The plan found for the example problem is not optimal: you could mix the
fast-fly and slow-fly actions while flying the first leg to get better
time. I'm not really sure why it's not found. Is it because during goal
reduction, if a time interval is split, the split (ie 50-50%, 25-75%, etc)
is determined by the length of time that actions might take, and for some
reason, the fact that you might want to fly between two cities at two
different speeds is never checked for? Not much time was spent on this
interval splitting, so I really can't tell. But if this is the case, it's
a fundamental flaw that prevents ZENO from finding "more optimal" plans.
In the Constraint Management section, it mentions that it handles linear
equations via Gaussian Elimination, and linear inequalities via Simplex.

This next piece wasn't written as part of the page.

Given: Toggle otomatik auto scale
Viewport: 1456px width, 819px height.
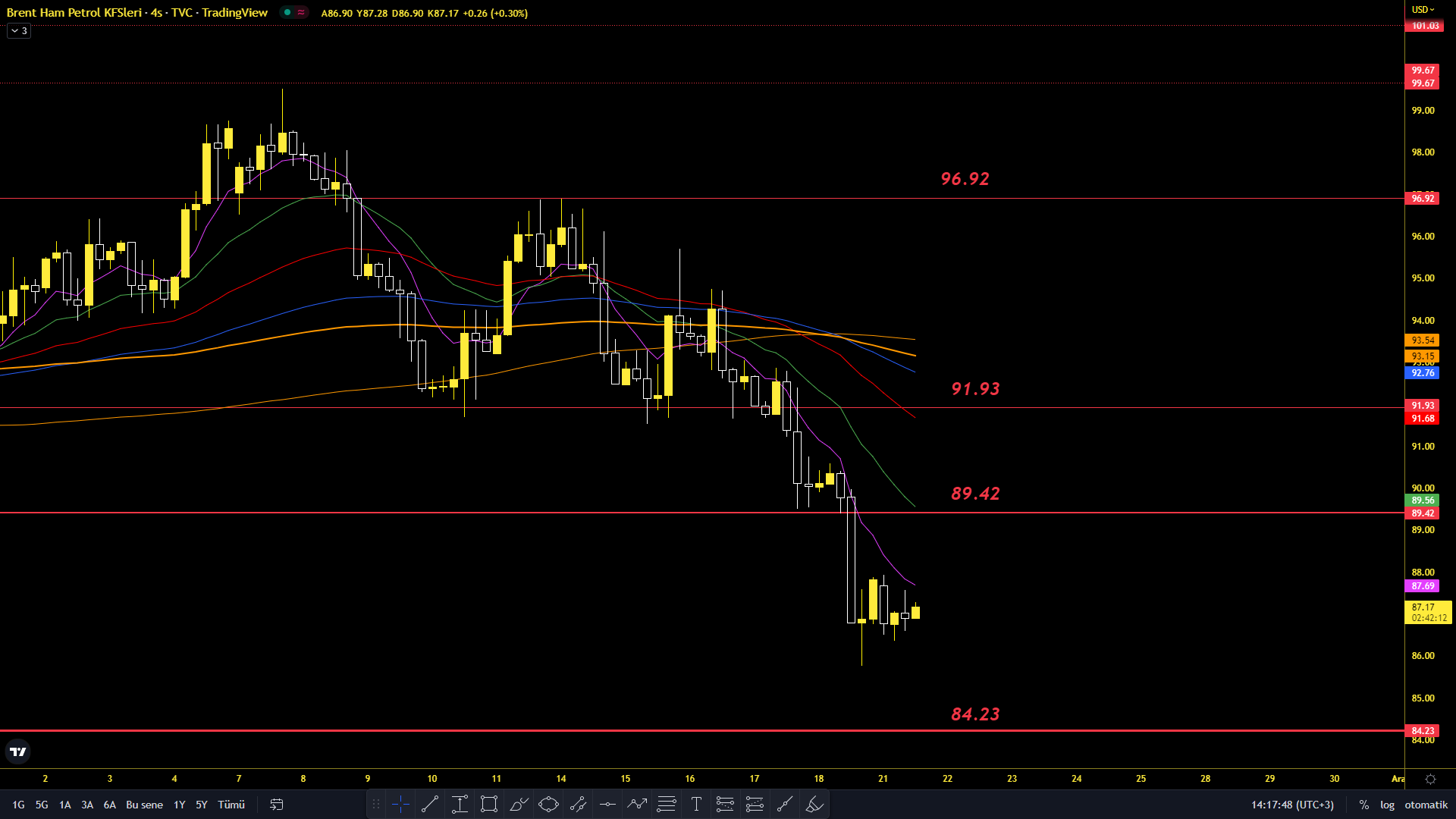Looking at the screenshot, I should point(1426,805).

But ZENO just waits and hopes that something eventually simplifies
nonlinear equations into one or more linear equations - it doesn't solve
them directly. Is it guaranteed that this will always happen? Or is it
possible that in sufficiently convoluted example could create a system of
nonlinear equations that can't be broken down in this manner?
I thought for a bit about how I'd solve the given plane problem as a
human. Basically, I'd solve the problem first ignoring the fuel issue.
This would probably also create simple time constraints like "I have to
fly-fast on at least one of the legs of the trip or I won't make it in
time." Then, I'd fix-up my plan to handle fuel concerns. In terms of
applying this approach to ZENO, one can look at it in two ways: 1) this is
similar to HSPr, in that we use a solve a simpler problem to generate a
heuristic, but then we just fix-up the resulting plan rather that start
planning anew. Or 2) we can plan through the problem, but disregard
constraints such as "we must always have a non-negative amount of fuel on
board", and go through a second phase where we just fix-up the fuel issue.
There's the huge problem of deciding what issues in a given problem to
avoid too... Adding something like this to ZENO would be a good way to
extend it, and likely speed it up dramatically.